*DIRECTIONS*:
Repeat, exactly as written, all of the entries, but not their pictures.

____ TASK INPUTS

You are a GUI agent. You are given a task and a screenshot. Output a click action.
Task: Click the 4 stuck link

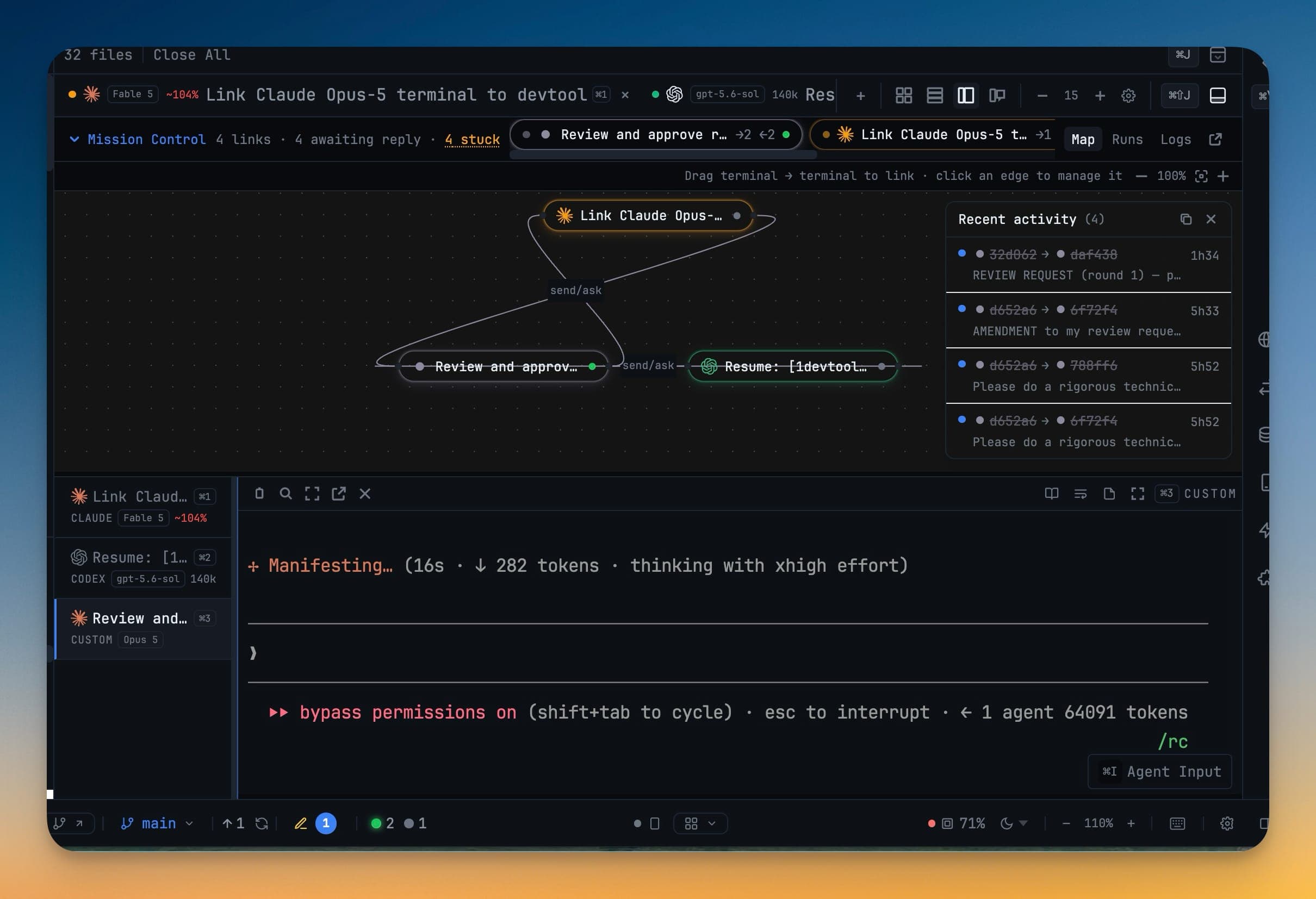pos(472,139)
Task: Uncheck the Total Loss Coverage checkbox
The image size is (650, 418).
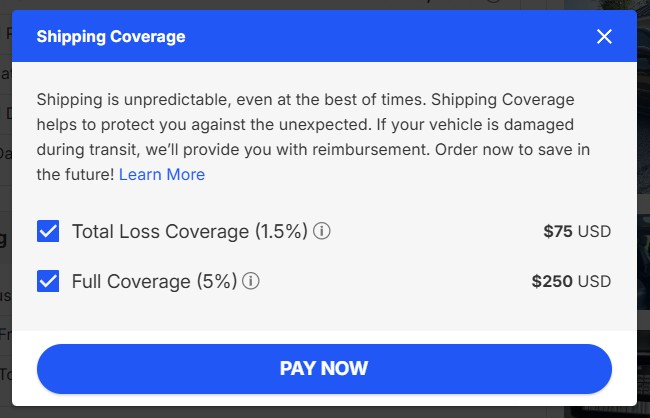Action: [x=48, y=232]
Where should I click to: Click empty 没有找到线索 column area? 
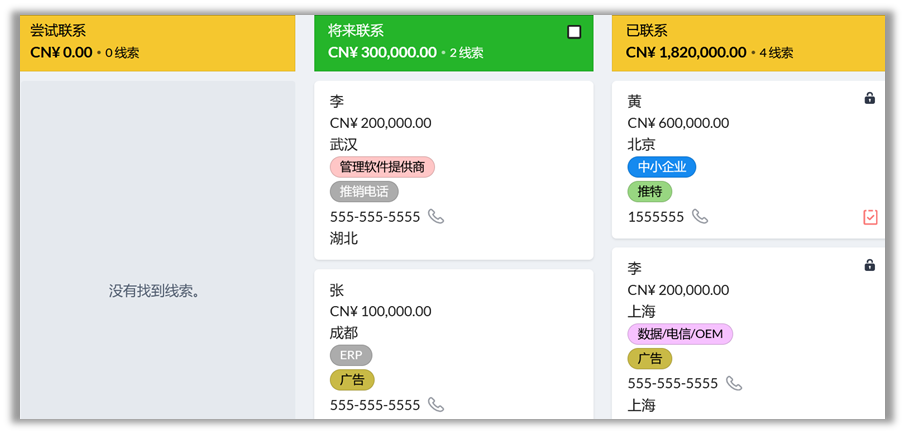click(x=157, y=291)
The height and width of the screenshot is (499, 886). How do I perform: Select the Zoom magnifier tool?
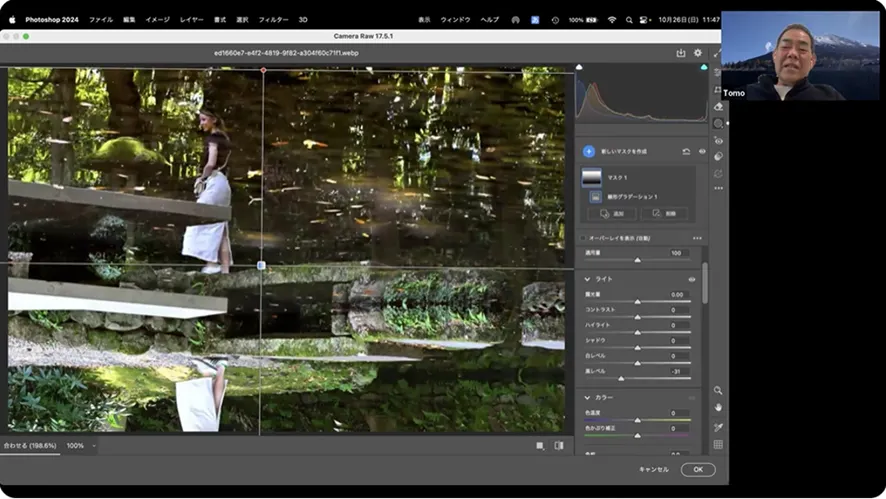[718, 391]
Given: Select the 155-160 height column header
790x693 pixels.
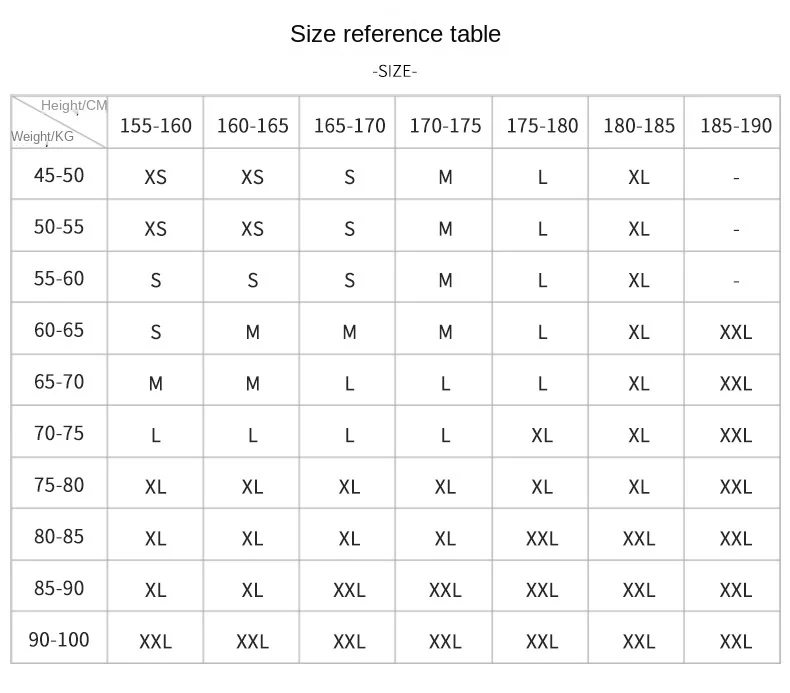Looking at the screenshot, I should coord(155,126).
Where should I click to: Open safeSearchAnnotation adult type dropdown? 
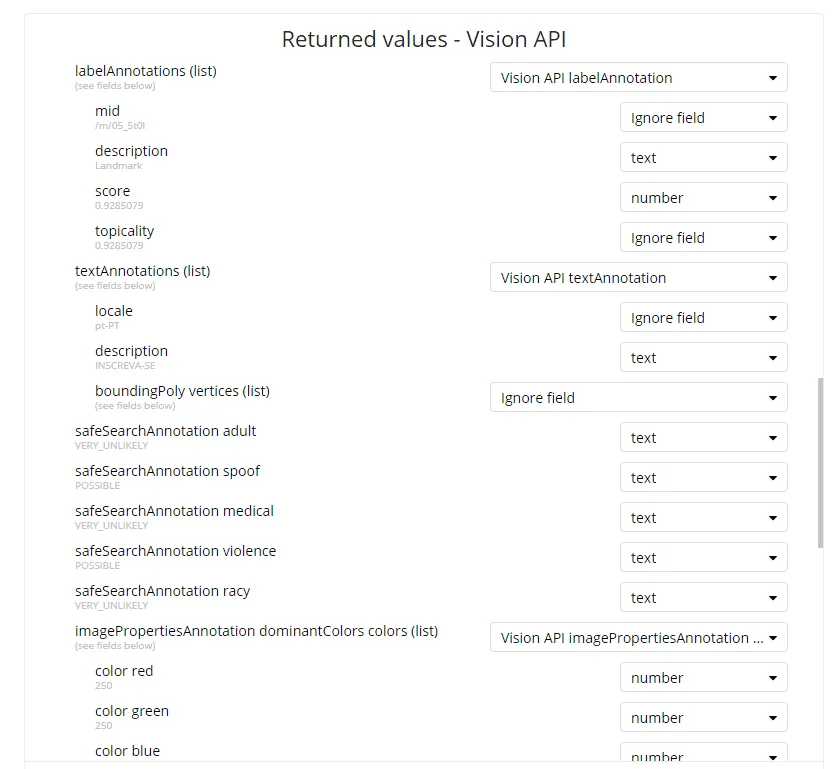tap(703, 438)
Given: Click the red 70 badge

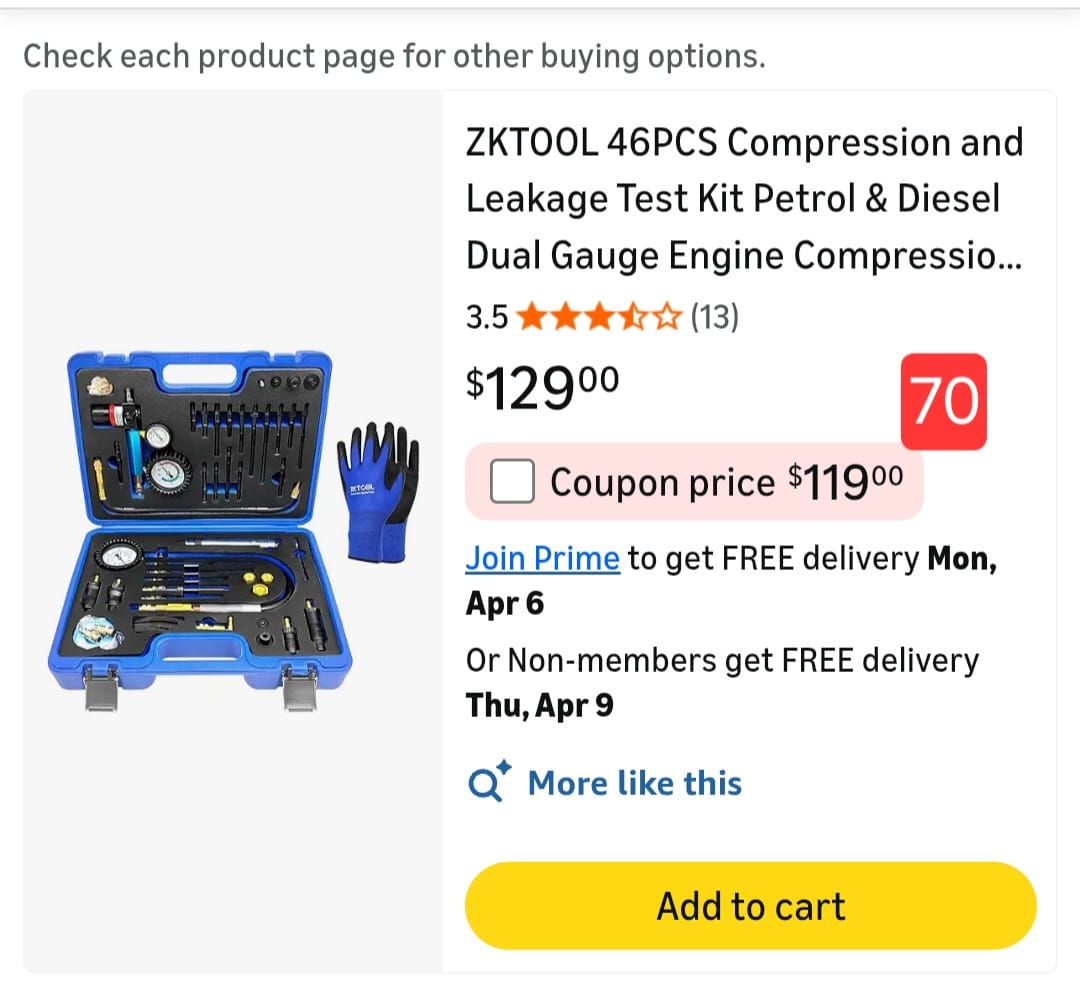Looking at the screenshot, I should [x=943, y=401].
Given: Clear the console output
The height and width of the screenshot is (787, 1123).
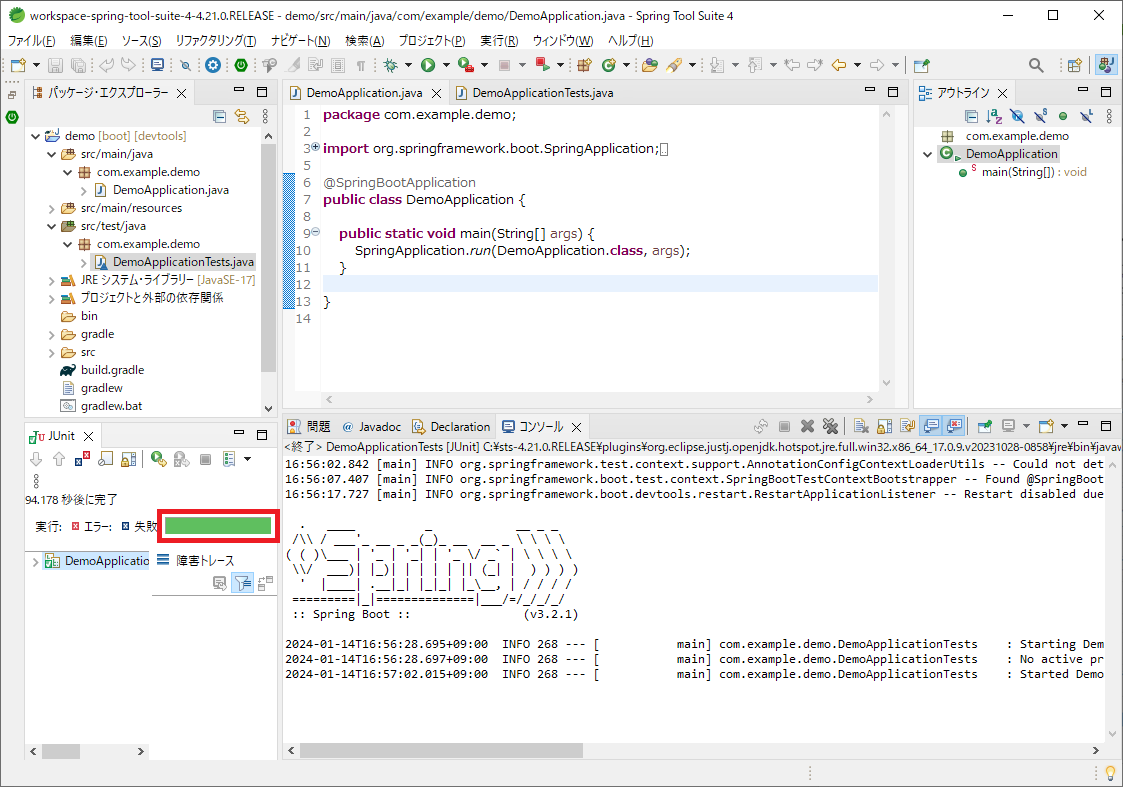Looking at the screenshot, I should 861,426.
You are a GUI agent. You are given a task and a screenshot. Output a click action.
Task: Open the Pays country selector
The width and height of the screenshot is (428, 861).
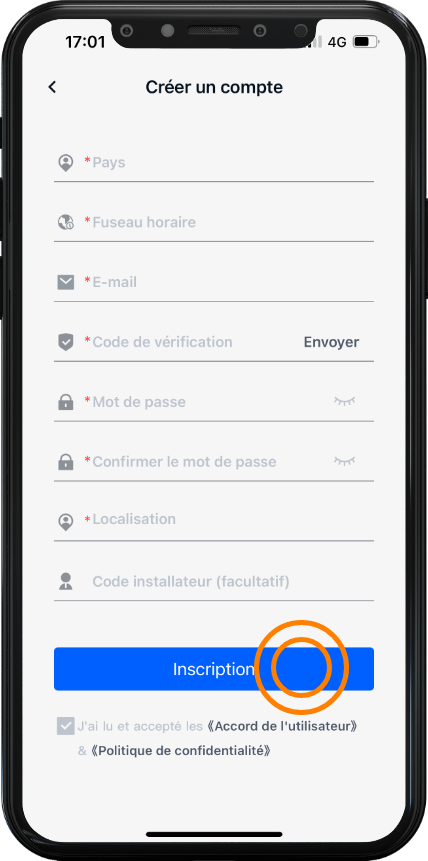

________

*EXERCISE RESPONSE*:
You are a GUI agent. You are given a task and a screenshot. Output a click action.
Task: Click the 4 stuck link

pos(472,139)
Task: Uncheck the Total Loss Coverage checkbox
The image size is (650, 418).
Action: [x=48, y=232]
Where should I click to: Click empty 没有找到线索 column area? 
click(x=157, y=291)
The height and width of the screenshot is (499, 886). How do I perform: Select the Zoom magnifier tool?
[718, 391]
Given: Select the 155-160 height column header
790x693 pixels.
Looking at the screenshot, I should coord(155,126).
Where should I click to: Open safeSearchAnnotation adult type dropdown? 
tap(703, 438)
Given: Click the red 70 badge

Looking at the screenshot, I should [x=943, y=401].
Given: Clear the console output
The height and width of the screenshot is (787, 1123).
Looking at the screenshot, I should 861,426.
You are a GUI agent. You are given a task and a screenshot. Output a click action.
Task: Open the Pays country selector
The width and height of the screenshot is (428, 861).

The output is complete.